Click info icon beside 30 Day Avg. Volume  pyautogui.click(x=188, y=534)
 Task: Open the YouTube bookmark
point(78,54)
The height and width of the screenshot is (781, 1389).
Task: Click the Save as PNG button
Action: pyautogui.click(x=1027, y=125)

→ **Exercise description**
Render the data above as a JSON list of strings, one string for each line, omitting any blank lines.

→ **Answer for this exercise**
[
  "Click info icon beside 30 Day Avg. Volume  pyautogui.click(x=188, y=534)",
  " Task: Open the YouTube bookmark",
  "point(78,54)",
  "The height and width of the screenshot is (781, 1389).",
  "Task: Click the Save as PNG button",
  "Action: pyautogui.click(x=1027, y=125)"
]